The reason they're in Finland is almost certainly that Operail needed some cheap machines that weren't doing anything, and these units were just that. But why were they not doing anything? Why were these machines doomed to sit in Cottbus for years, essentially still in new condition, painted for an operator that didn't want them? I'm sure you'll find plenty of theories if you look on online forums, and it's even possible that one of them is the truth, but unless some rail journalist decides to really dig into that, we'll probably never know for certain.
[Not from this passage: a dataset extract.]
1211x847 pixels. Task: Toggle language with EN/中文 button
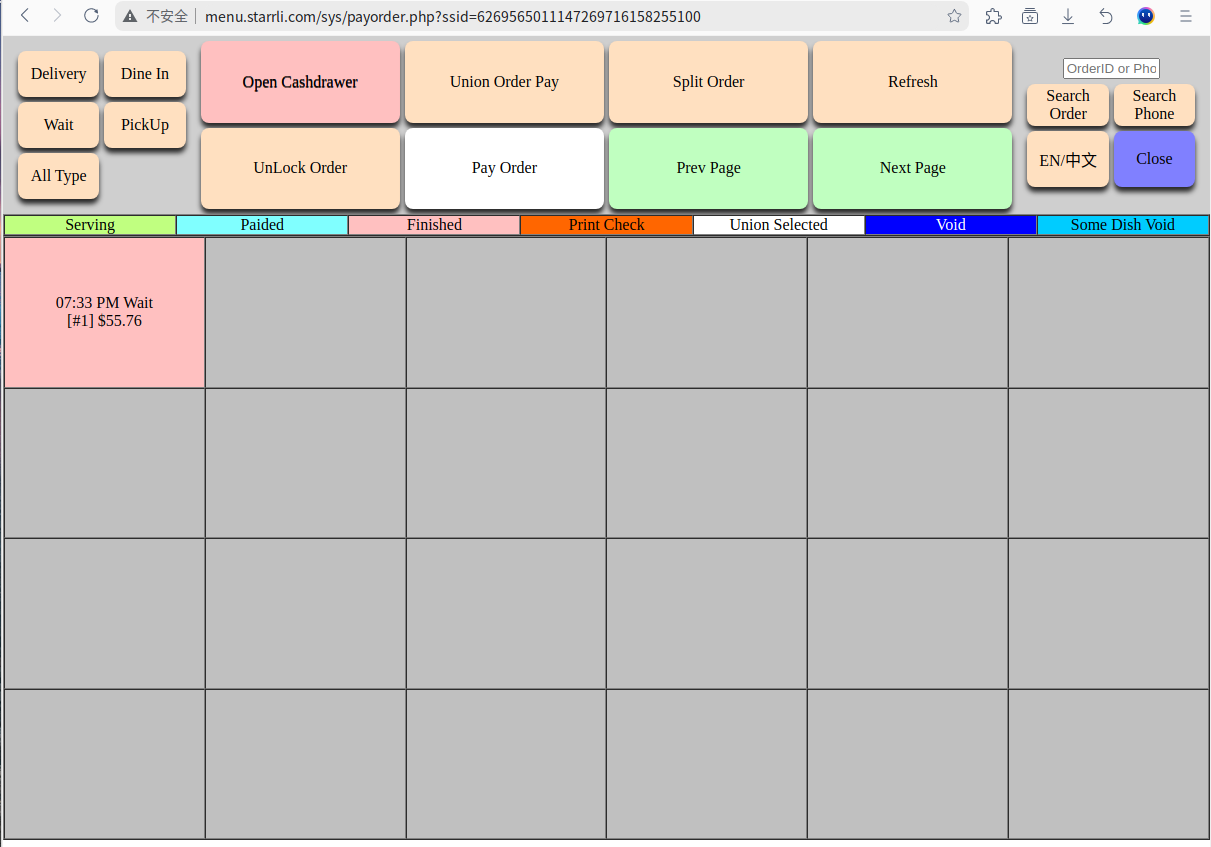pyautogui.click(x=1067, y=160)
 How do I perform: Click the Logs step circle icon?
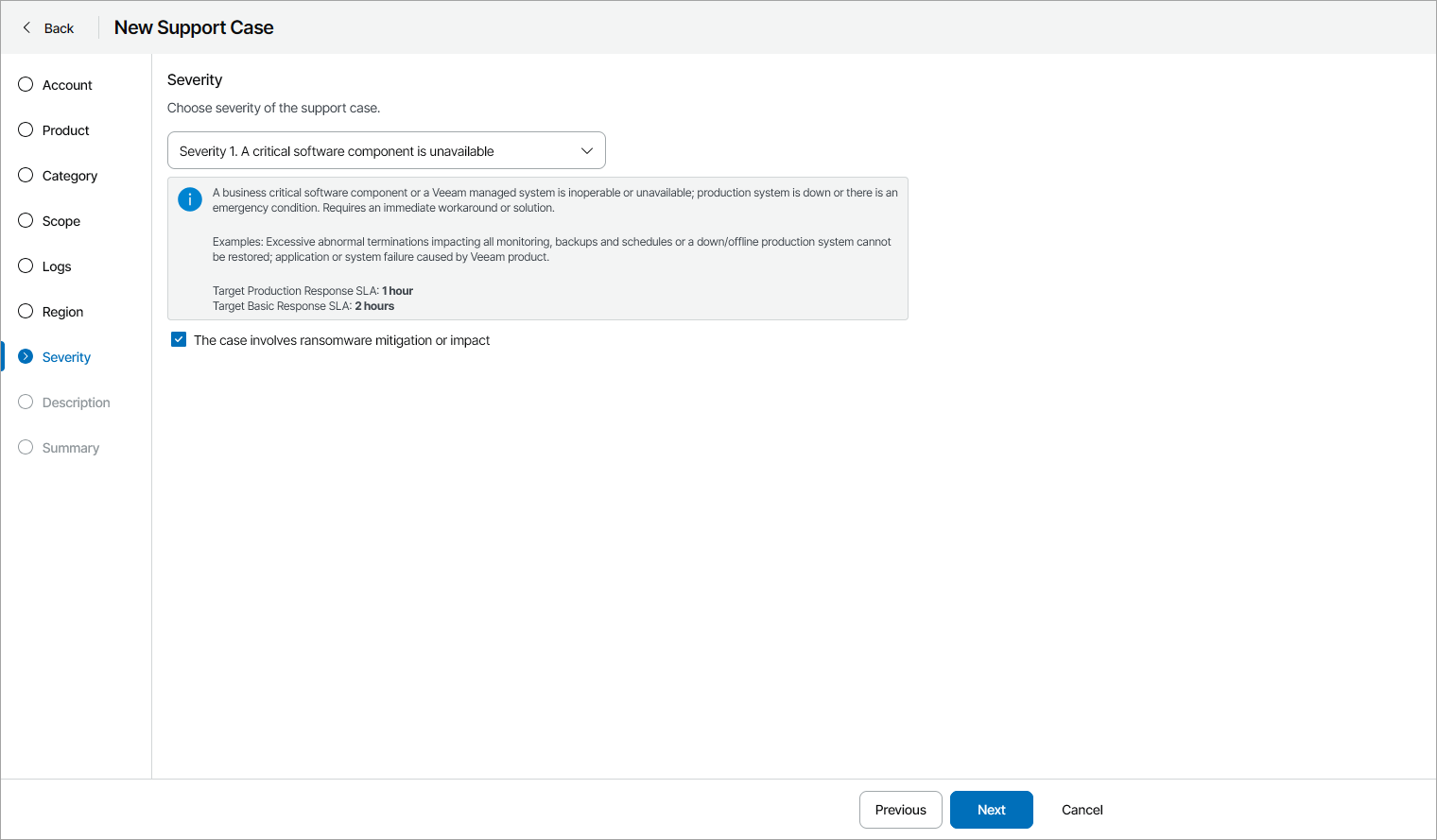tap(26, 266)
If you allow me to speculate: It certainly doesn't sound like a success story, and there have been all sorts of other stories where trains didn't get approval to run in the country they were ordered for, or had severe technical defects. Ask an Austrian rail fan about the Talent 3, a danish about the IC 4 or a dutch or Belgian about the Fyra to get some really fun rants. I don't know if these locomotives belong in that hall of shame, but it would certainly be an explanation.
My guess is that there won't be any more of these machines ever. GE Transportation doesn't even exist anymore, the whole part of the business got sold to Wabtec a few years ago. But if these machines are doing well in Finland now, good for them! Finally someone found something to do with these weird-looking units.